_YOUR OBJECTIVE_: Recast the lines from the one containing "Where should I click to: Click" through the end of the records as a Markdown table with the columns Row and Line. Skip blank lines and leave the pictures out.

★ ★ ★

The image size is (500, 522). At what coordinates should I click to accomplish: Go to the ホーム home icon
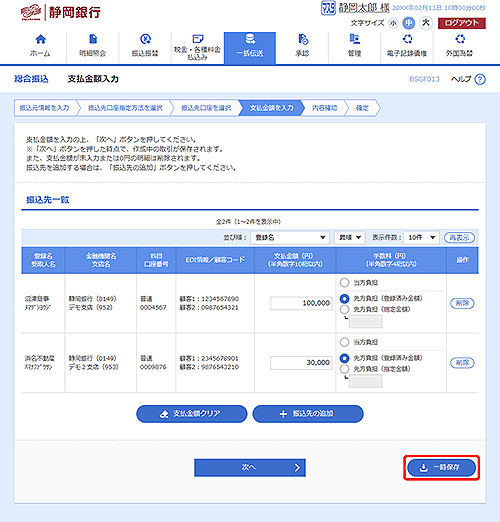tap(40, 39)
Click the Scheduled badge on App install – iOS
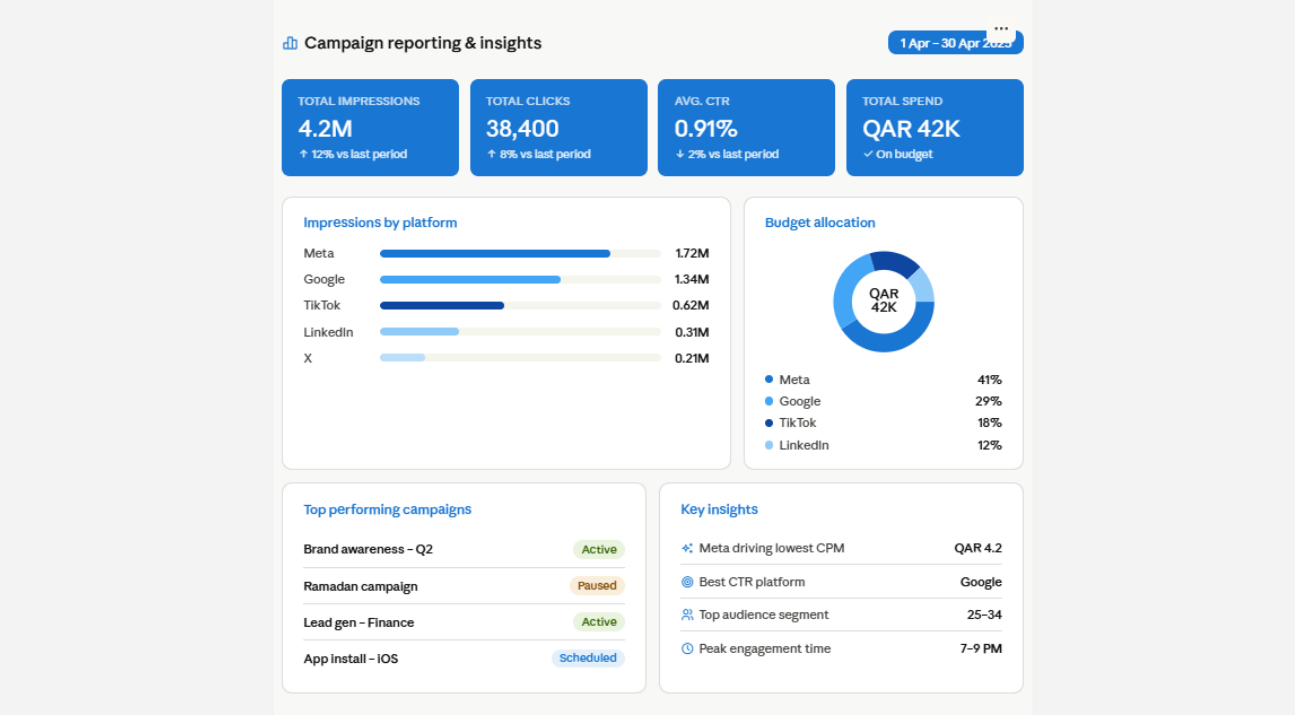Screen dimensions: 1295x715 [x=588, y=658]
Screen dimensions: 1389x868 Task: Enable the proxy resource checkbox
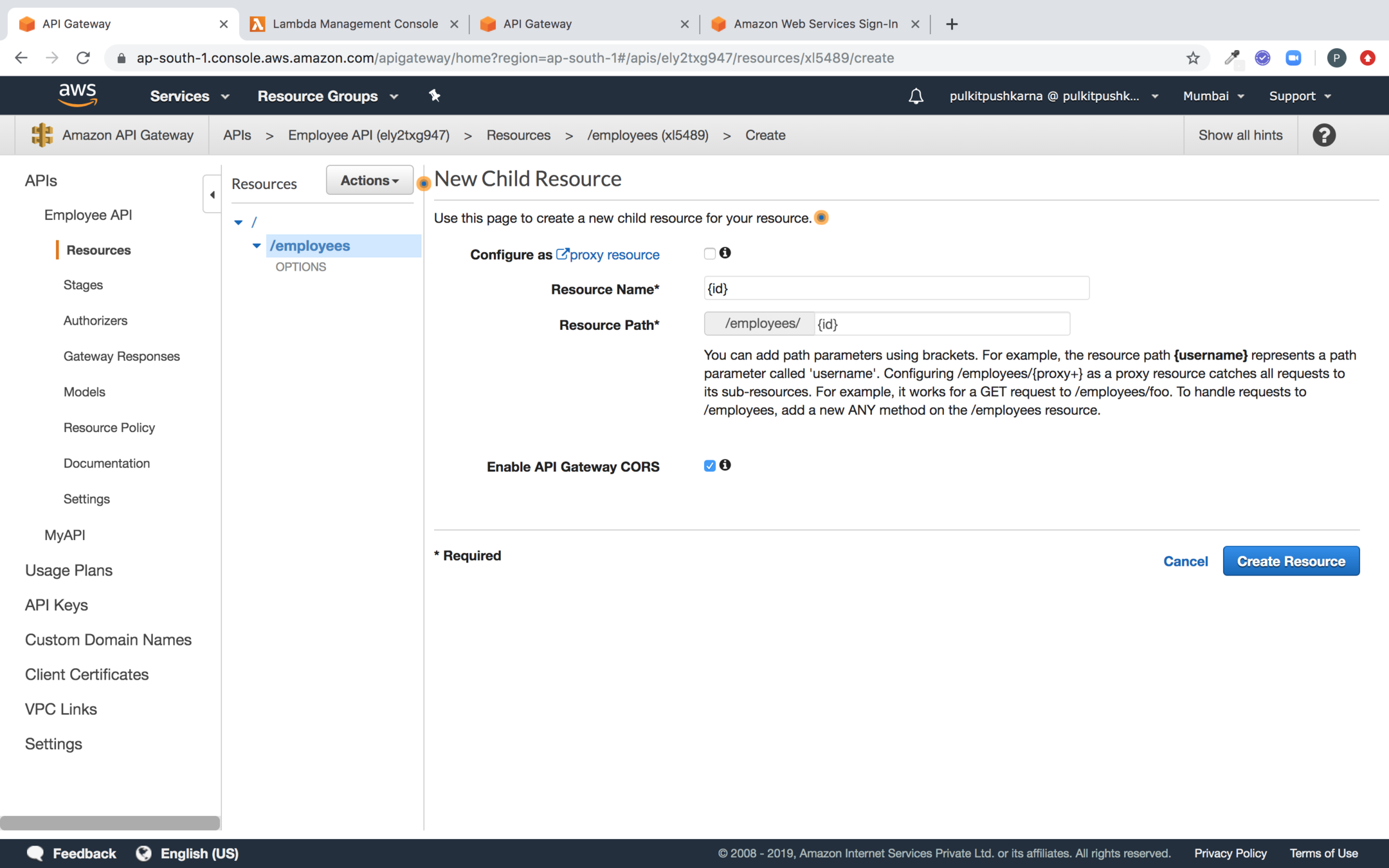709,253

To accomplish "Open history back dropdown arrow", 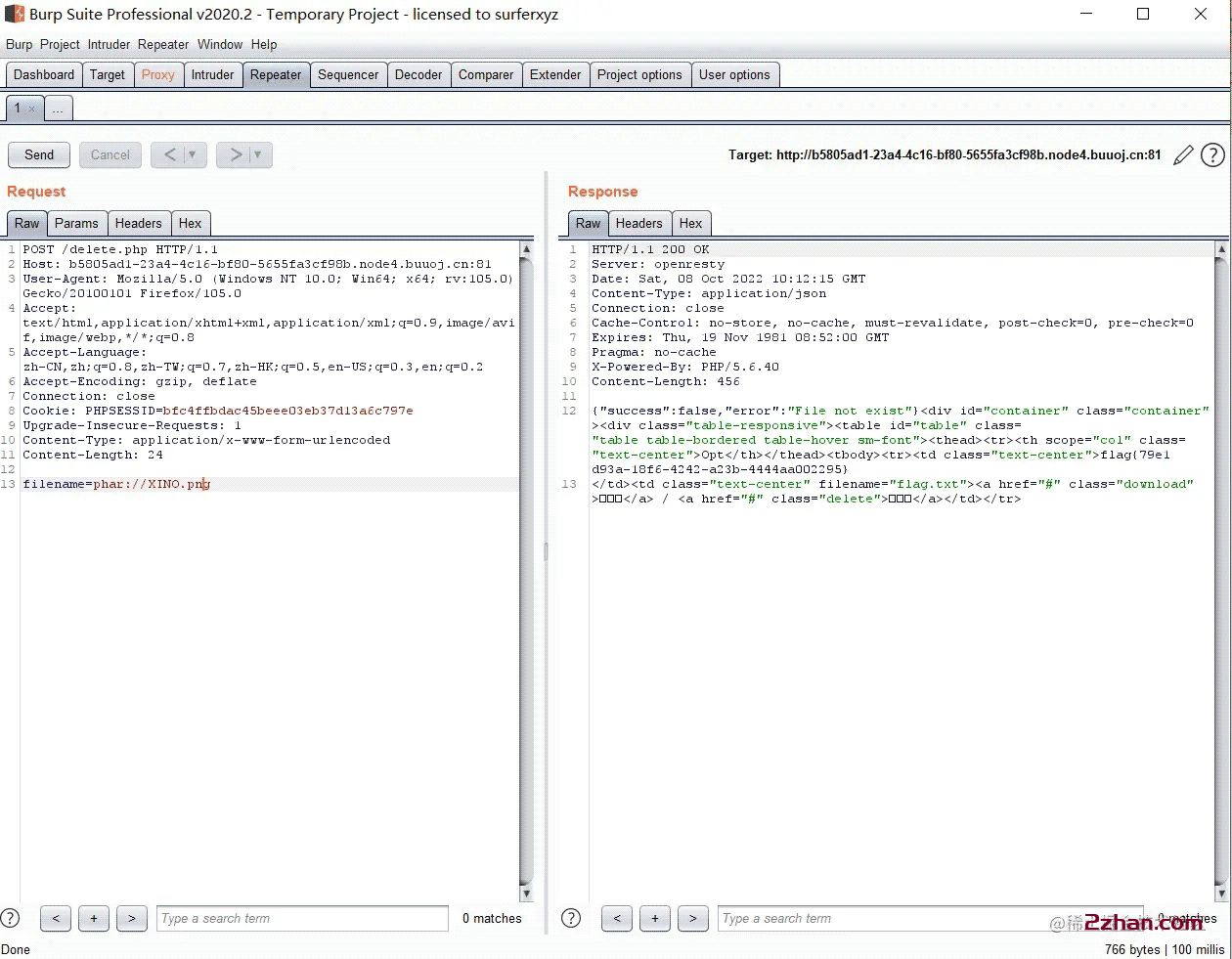I will [x=193, y=154].
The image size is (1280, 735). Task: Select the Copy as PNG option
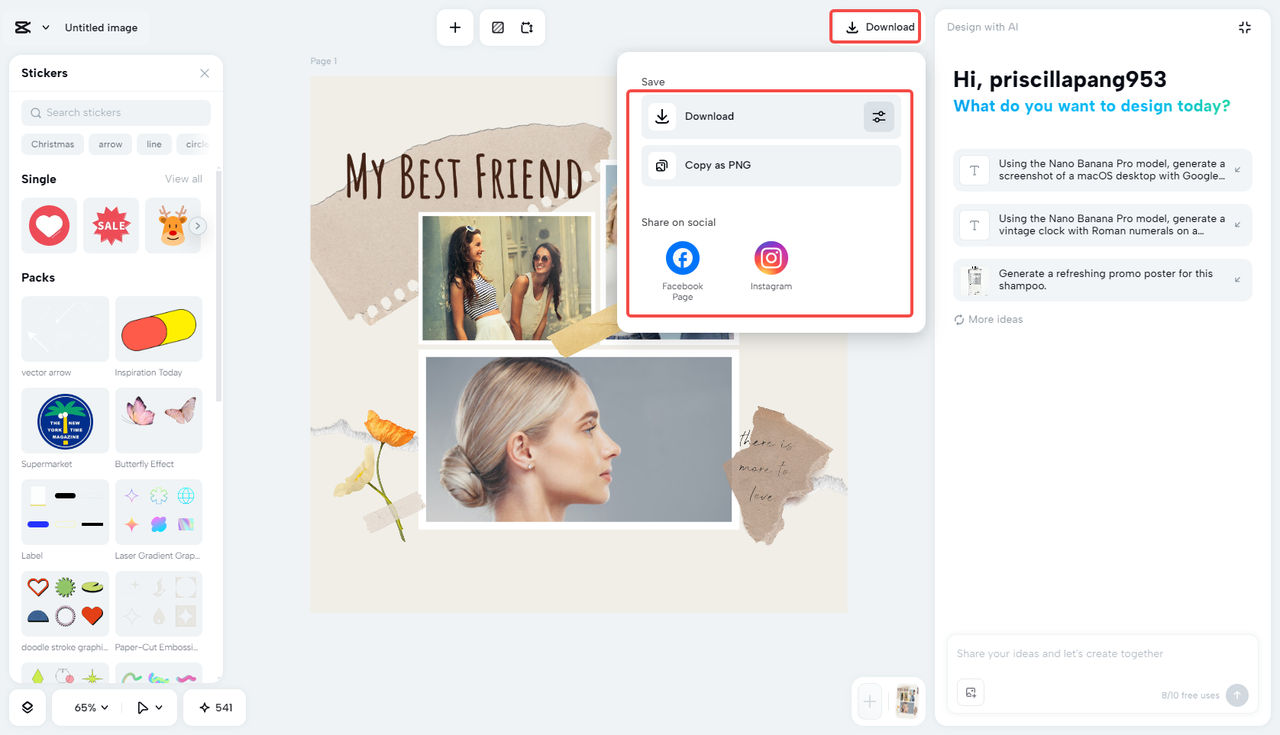point(770,165)
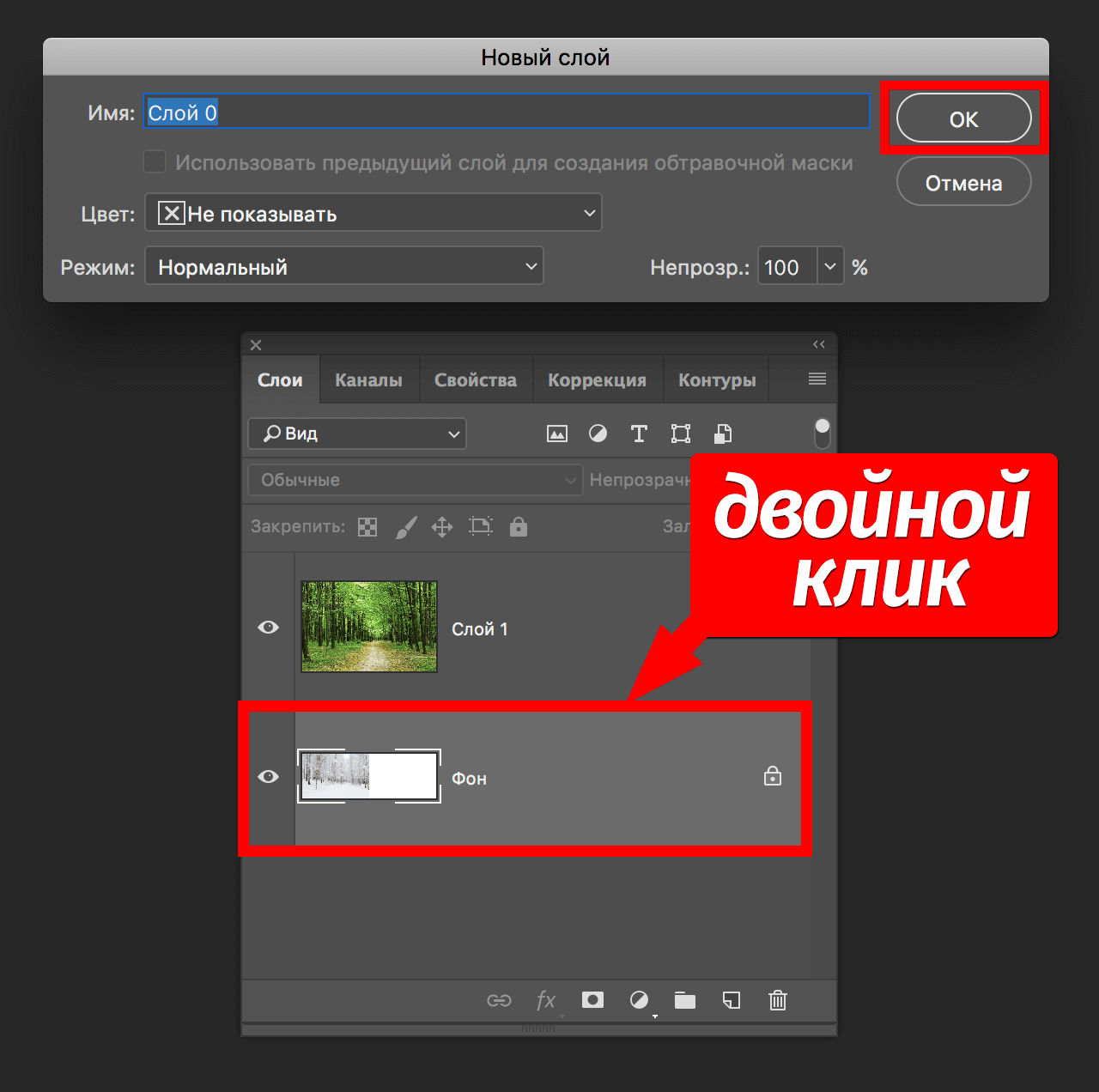1099x1092 pixels.
Task: Click the layer name input field
Action: coord(507,112)
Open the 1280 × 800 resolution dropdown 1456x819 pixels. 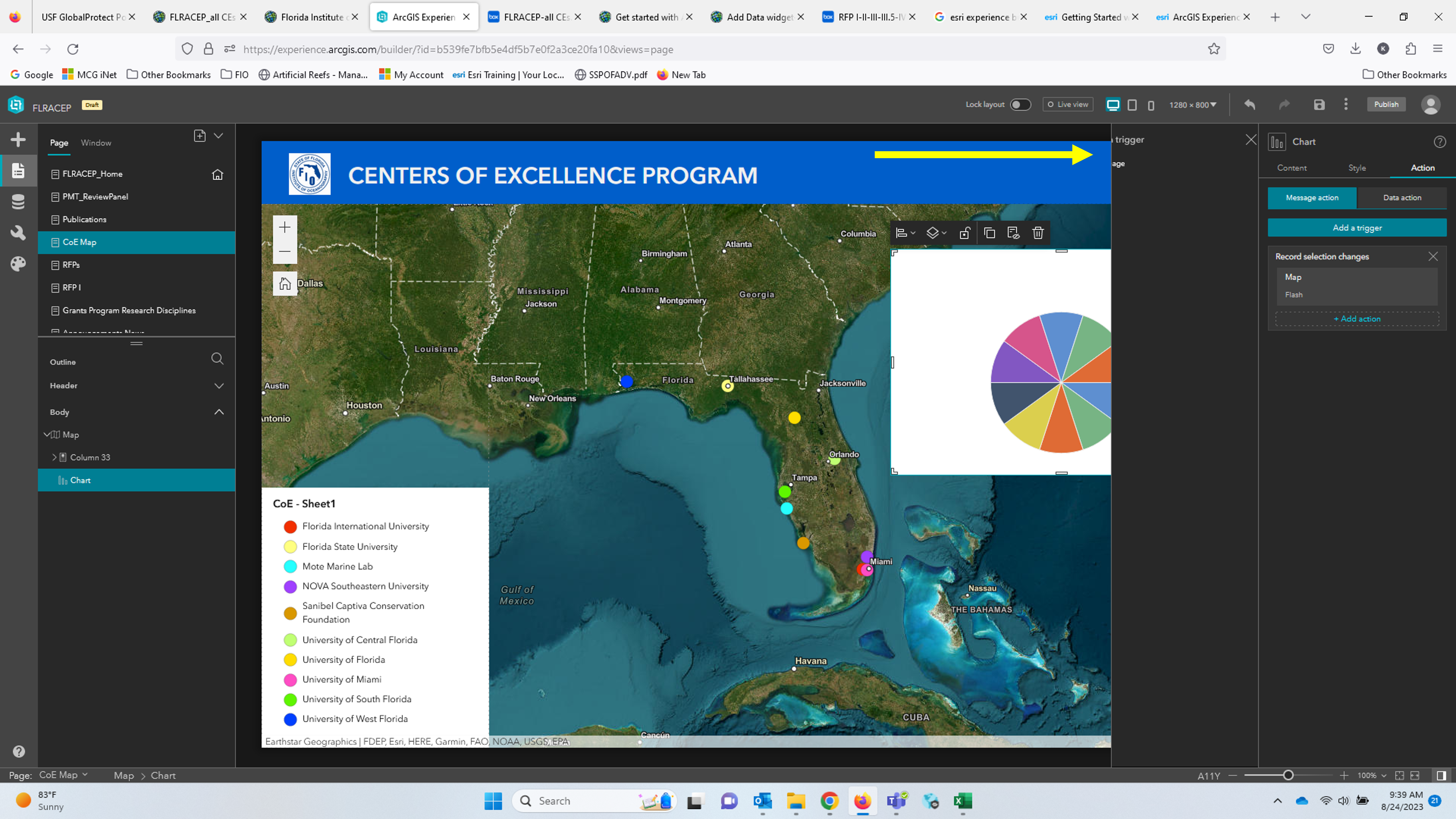pyautogui.click(x=1193, y=105)
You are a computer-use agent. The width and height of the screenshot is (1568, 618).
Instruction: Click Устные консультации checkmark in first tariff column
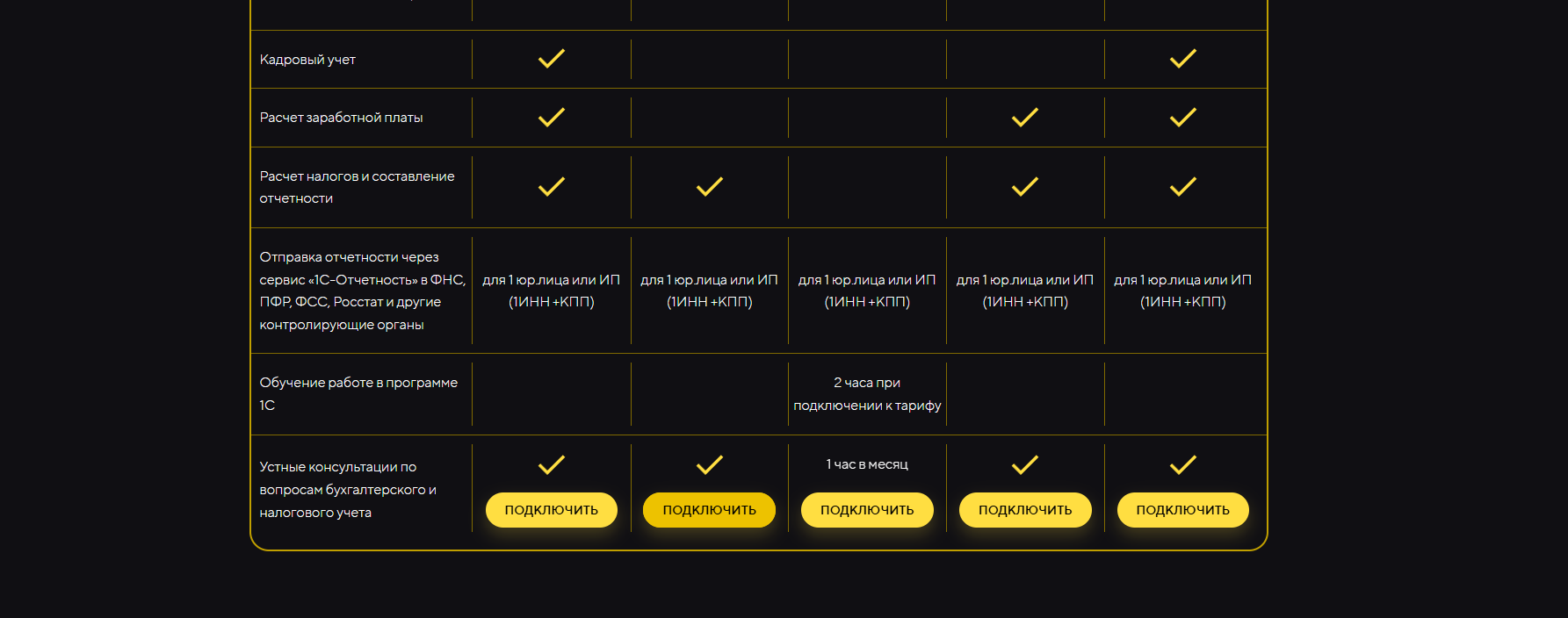551,464
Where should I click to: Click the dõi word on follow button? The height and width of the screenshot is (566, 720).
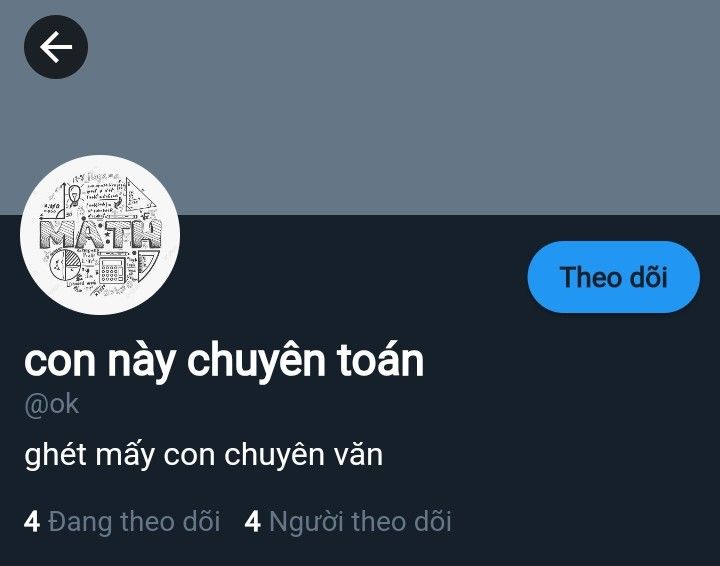(647, 277)
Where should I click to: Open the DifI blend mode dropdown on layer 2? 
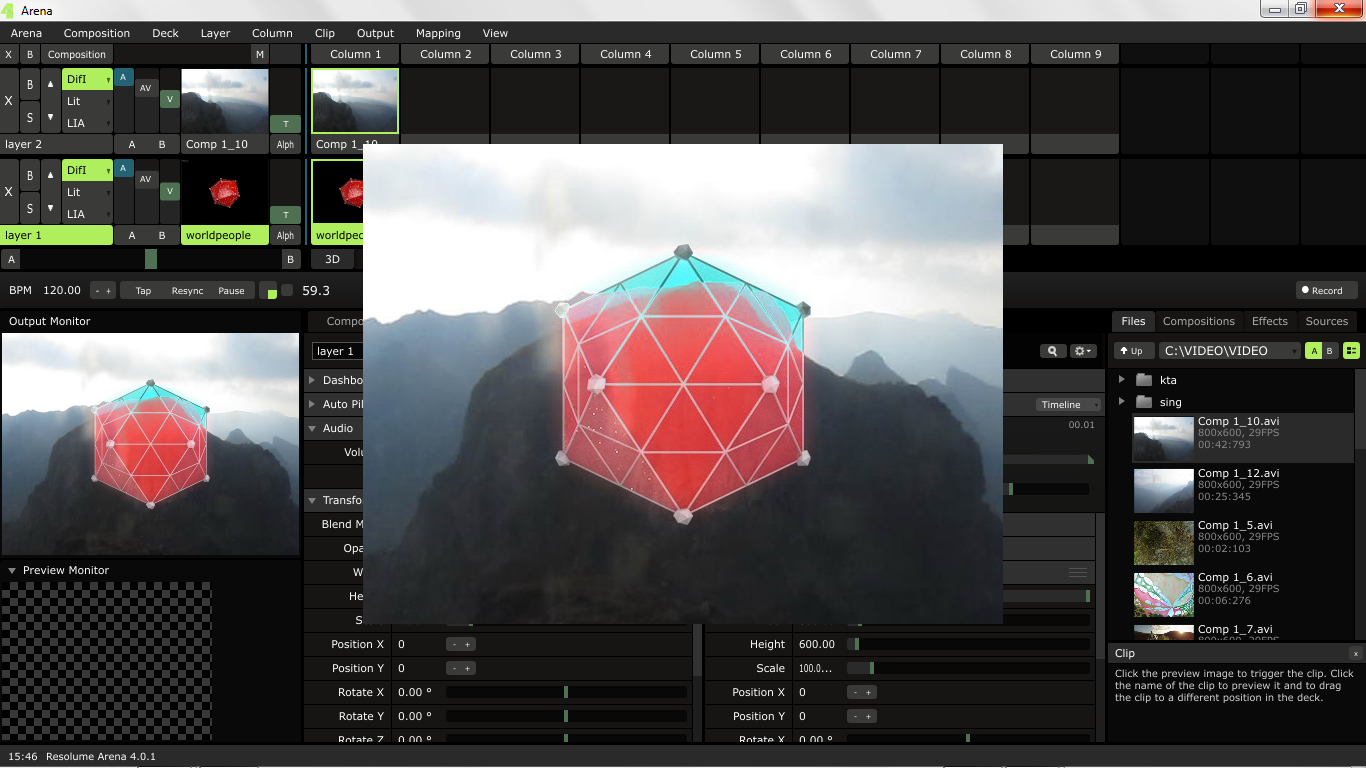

★ ★ ★

_TASK RESULT_:
| Row | Line |
|---|---|
| 1 | Where should I click to: Click the dõi word on follow button? The height and width of the screenshot is (566, 720). |
| 2 | (647, 277) |
| 3 | Where should I click to: Open the DifI blend mode dropdown on layer 2?  |